# Awk

[GNU Gawk User's Manual](https://www.gnu.org/software/gawk/manual/gawk.html)

[Awk on Wikipedia](https://en.wikipedia.org/wiki/AWK)

##### Tutorial Derived from the following:
http://linuxcommand.org/lc3_adv_awk.php

## History

The AWK programming language is truly one of the classic tools used in Unix. It dates back to the very earliest days of the Unix tradition. It was originally developed in the late 1970's at Bell Telephone Laboratories by Alfred Aho, Peter Weinberger, and Brian Kernighan. The name "AWK" comes from the last names of the three authors. It underwent major improvements in 1985 with the release of nawk or "new awk." It is that version that we still use today, though it is usually just called awk.

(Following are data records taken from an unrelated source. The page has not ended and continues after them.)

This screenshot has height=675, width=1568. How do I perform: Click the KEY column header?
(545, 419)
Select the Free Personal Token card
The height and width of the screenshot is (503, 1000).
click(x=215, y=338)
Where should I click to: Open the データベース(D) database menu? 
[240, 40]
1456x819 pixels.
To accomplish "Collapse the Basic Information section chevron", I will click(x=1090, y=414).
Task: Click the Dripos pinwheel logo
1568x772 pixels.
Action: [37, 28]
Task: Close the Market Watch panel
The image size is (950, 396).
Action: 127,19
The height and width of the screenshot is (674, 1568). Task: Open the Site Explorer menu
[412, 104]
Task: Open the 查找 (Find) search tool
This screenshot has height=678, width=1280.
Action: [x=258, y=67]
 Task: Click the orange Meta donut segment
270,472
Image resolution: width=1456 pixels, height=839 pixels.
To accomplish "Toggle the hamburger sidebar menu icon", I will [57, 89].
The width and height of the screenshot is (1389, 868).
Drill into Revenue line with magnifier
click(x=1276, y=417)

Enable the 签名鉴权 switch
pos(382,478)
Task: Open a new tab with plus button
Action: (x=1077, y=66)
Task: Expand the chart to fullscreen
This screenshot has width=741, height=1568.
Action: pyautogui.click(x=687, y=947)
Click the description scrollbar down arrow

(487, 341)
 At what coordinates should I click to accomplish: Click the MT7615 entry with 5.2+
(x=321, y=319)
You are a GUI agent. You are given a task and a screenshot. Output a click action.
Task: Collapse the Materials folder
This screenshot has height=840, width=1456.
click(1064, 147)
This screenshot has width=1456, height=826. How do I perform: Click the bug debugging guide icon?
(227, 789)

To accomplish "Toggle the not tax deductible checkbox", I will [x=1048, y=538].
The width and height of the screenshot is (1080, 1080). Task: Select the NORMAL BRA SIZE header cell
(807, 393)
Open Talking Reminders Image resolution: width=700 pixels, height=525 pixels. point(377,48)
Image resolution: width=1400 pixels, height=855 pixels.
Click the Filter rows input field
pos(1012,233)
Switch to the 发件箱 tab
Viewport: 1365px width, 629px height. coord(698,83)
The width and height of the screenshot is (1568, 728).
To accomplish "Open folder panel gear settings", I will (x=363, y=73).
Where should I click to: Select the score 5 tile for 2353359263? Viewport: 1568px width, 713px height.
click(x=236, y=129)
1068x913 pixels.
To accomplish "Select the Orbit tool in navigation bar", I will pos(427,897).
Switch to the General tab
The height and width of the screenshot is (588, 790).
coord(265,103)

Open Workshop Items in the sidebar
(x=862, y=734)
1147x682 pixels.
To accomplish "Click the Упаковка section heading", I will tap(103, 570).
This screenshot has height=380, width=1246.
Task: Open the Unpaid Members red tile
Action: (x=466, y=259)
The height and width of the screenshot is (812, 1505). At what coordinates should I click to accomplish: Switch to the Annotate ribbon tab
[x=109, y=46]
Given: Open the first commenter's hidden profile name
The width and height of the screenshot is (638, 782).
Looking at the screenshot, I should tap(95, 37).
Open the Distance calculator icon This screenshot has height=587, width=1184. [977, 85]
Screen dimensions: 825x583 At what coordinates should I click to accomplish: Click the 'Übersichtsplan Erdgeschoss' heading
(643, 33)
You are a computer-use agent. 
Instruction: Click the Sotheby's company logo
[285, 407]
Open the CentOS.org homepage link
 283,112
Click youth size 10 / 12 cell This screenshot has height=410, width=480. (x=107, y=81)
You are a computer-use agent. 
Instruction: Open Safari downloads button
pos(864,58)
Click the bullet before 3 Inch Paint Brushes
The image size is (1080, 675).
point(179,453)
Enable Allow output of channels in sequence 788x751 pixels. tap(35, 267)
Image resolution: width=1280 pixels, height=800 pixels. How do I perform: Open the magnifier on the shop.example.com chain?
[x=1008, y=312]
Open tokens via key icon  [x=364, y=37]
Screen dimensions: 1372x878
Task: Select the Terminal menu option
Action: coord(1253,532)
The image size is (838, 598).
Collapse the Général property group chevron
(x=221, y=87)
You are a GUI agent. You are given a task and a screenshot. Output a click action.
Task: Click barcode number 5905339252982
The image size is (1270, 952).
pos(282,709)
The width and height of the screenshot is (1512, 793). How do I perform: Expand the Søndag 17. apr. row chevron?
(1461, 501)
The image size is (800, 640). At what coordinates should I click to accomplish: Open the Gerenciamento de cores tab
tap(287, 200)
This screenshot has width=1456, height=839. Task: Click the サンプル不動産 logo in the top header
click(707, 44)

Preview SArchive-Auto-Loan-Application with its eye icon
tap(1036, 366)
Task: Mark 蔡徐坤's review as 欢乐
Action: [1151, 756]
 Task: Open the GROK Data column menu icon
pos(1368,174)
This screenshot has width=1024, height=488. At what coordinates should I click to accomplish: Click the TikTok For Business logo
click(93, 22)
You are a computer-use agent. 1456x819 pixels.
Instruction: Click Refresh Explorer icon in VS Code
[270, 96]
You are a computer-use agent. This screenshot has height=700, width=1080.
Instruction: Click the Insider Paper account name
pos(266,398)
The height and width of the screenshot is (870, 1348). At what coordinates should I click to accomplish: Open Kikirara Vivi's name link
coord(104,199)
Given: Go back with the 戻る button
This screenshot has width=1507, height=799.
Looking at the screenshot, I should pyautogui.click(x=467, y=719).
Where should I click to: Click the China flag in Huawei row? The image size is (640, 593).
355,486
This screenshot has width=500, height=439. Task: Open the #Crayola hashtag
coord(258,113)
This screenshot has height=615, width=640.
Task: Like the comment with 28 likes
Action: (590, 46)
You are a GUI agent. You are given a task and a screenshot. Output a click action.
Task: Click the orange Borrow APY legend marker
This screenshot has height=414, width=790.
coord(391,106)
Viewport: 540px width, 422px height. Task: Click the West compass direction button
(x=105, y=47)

## So, What's It Good For?

Though AWK is fairly general purpose, it is really designed to create filters, that is, programs that accept standard input, transform data, and send it to standard output. In particular, AWK is very good at processing columnar data. This makes it a good choice for developing report generators, and tools that are used to re-format data. Since it has strong regular expression support, it's good for very small text extraction and reformatting problems, too. Like sed, many AWK programs are just one line long.

In recent years, AWK has fallen out of fashion, being supplanted by other, newer, interpreted languages such as Perl and python, but AWK still has some advantages:

 - It's easy to learn. The language is not overly complex and has a syntax much like the C programming language, so learning it will be useful in the future when we study other languages and tools.

 - It really excels at a solving certain types of problems.

## How It Works

 - Operates on a single `record` at a time
 
 - A `record` is a single line of text terminate by a newline character `\n`
 
 - Each `record` is separated into `fields`, which by default are separated by white space
 
 - Fields are given numeric variables: `$1`, `$2`, `$3`, `$4`, `$5`.....and so on and so on.
 
 - The field `$0` is special and representes the entire `record`.

In [None]:
awk --version

### The first example

In [None]:
ls -l /usr/bin | awk '{print $0}'

### Breaking down the first example

- The awk program is contained within the single quotation marks `'{print $0}'`

- Quotation marks prevent the shell from expanding the `$` symbol

- The output of `ls -l /usr/bin` is piped into our program line by line, i.e. record by record.

- `{print $0}` prints out the entire record.

In [None]:
# print the first field

ls -l /usr/bin | awk '{print $1}'

In [None]:
# print the ninth field

ls -l /usr/bin | awk '{print $9}'

Most lines returned by `ls -l /usr/bin` have nine fields separated by whitespace.

But some files in `/usr/bin` are symbolically links to other files, which show up in subsequent fields.

Let's find these by print all records where the number of fields exceeds 9.

In [None]:
ls -l /usr/bin | awk 'NF > 9 {print $0}'

### Special patterns

Awk patterns can run in many forms, such as conditional expressions in the above example and regular expressions.

Two special patterns exist: `BEGIN` and `END`

- `BEGIN` carries out its action before the first record is read
- `END` carries out its action after the last record is read

### Special Pattern Example

##### Building a directory report

Let's employ `BEGIN` and `END` to build a directory report from `ls -l /usr/bin`. 

Steps:

1) Use `BEGIN` to make a header.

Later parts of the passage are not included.